• _Provided records_:
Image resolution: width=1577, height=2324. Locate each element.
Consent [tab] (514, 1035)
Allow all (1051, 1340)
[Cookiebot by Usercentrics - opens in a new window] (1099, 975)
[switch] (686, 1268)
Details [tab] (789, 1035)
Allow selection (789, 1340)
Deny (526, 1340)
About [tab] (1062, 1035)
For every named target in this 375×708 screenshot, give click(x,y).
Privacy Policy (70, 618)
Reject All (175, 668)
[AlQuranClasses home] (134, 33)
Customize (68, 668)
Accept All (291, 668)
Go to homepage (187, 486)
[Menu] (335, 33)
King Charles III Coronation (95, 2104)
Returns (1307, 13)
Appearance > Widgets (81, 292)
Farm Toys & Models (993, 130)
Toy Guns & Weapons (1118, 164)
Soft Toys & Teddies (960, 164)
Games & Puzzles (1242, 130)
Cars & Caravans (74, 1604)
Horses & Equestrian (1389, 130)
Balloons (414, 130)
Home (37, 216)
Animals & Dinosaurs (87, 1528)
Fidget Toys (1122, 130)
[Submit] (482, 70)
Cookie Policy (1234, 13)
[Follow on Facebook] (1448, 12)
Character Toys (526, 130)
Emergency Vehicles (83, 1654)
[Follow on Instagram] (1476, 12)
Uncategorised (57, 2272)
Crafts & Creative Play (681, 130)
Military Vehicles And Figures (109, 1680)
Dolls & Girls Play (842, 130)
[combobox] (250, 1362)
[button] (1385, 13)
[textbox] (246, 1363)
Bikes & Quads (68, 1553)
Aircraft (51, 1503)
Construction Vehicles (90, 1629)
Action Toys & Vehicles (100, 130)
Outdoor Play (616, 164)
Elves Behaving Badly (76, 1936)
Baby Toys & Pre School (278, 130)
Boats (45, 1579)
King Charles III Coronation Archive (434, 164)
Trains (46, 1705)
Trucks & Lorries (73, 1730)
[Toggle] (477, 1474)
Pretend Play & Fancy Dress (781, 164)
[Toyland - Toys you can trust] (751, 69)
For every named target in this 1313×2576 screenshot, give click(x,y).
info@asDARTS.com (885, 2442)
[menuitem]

• _Your instructions_: Output, from the data above, the lines from the line with "[Cookiebot by Usercentrics" to the line with "Farm Toys & Models (993, 130)" exactly as they stand, both ends included and nothing else.

• _Completed task_:
[Cookiebot by Usercentrics - opens in a new window] (1099, 975)
[switch] (686, 1268)
Details [tab] (789, 1035)
Allow selection (789, 1340)
Deny (526, 1340)
About [tab] (1062, 1035)
For every named target in this 375×708 screenshot, give click(x,y).
Privacy Policy (70, 618)
Reject All (175, 668)
[AlQuranClasses home] (134, 33)
Customize (68, 668)
Accept All (291, 668)
Go to homepage (187, 486)
[Menu] (335, 33)
King Charles III Coronation (95, 2104)
Returns (1307, 13)
Appearance > Widgets (81, 292)
Farm Toys & Models (993, 130)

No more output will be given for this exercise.